ROC Curve and AUC
For evaluating a binary classification model, Area under the Curve is often used. AUC (In most cases, C represents ROC curve) is the size of area under the plotted curve. In ROC (Receiver operating characteristic) curve, true positive rates are plotted against false positive rates. The closer AUC of a model is getting to 1, the better the model is. It means, a model with higher AUC is preferred over those with lower AUC.
Calculating AUC is not so difficult as you can find scikit-learn module for AUC and all you need to do is passing your prediction vector and target score vector to AUC module. Then, the module calculates true positive rates and false positive rates automatically and returns AUC value.
Plot ROC Curve
The purpose of using AUC is to evaluate your model's prediction. As AUC returns results as numeric values. So just by comparing those numbers, you can pick which model has the best prediction performance. However, in my opinion, showing a plot instead of numbers are instinctively much convincible and easy to grab the concept. Therefore, not just calculating AUC, but also I tried to plot ROC Curve.
Following the instruction here http://scikit-learn.org/stable/auto_examples/model_selection/plot_roc.html, I implemented the code like below. Note that, in the example below, "predictions_test" contains prediction results by my model and "outcome_test" is target score for comparison.
from sklearn.metrics import roc_curve, auc
fpr, tpr, thresholds = roc_curve(predictions_test, outcome_test)
roc_auc = auc(fpr, tpr)
plt.figure()
plt.plot(fpr, tpr, color='darkorange', lw=1, label='ROC curve (area = %0.2f)' % roc_auc)
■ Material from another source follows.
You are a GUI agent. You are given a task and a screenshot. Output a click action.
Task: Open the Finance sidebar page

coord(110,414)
plt.plot([0, 1], [0, 1], color='navy', lw=lw, linestyle='--')
plt.xlim([0.0, 1.0])
plt.ylim([0.0, 1.05])
plt.xlabel('False Positive Rate')
plt.ylabel('True Positive Rate')
plt.title('Receiver operating characteristic')
plt.legend(loc="lower right")
plt.show()
Then, the following figure returned.
ROC Curve for binary classification
Successfully I was able to get ROC Curve polt, however, it is actually a little bit different from what I expected like below.
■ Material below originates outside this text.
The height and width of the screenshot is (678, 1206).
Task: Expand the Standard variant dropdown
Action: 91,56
It seems like there are only 3 points (including [0,0] and [1,1]) in my ROC curve. It is not a curve at all. I wondered and googled it and I found out this is how ROC curve works.
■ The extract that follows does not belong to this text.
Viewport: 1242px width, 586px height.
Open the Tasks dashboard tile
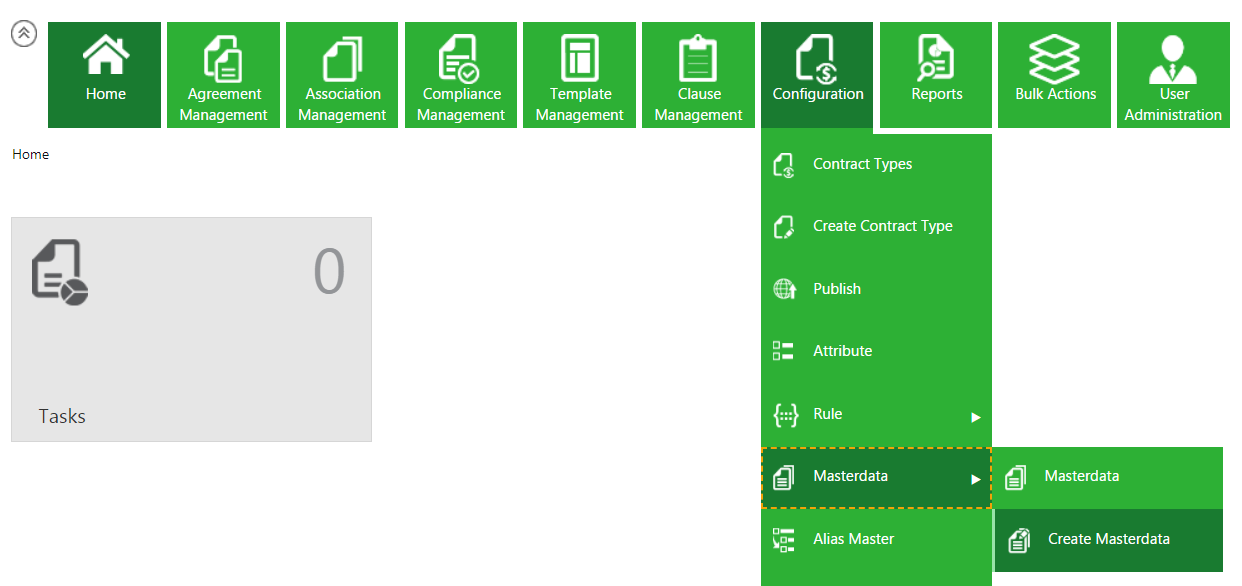tap(191, 329)
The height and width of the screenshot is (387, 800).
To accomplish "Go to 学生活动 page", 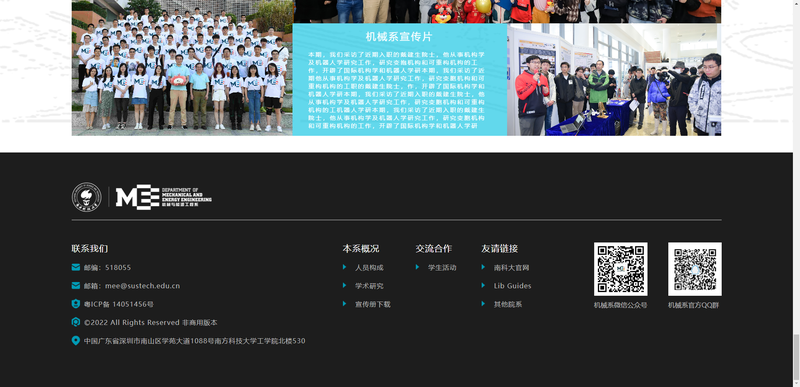I will [442, 268].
According to the post: https://stackoverflow.com/questions/30051284/plotting-a-roc-curve-in-scikit-yields-only-3-points, the number of points in ROC curve depends on the number of unique value in input data. In this case, this is binary classification problem so input has only binary value 0 and 1. Therefore, ROC curve for my prediction model is nothing wrong.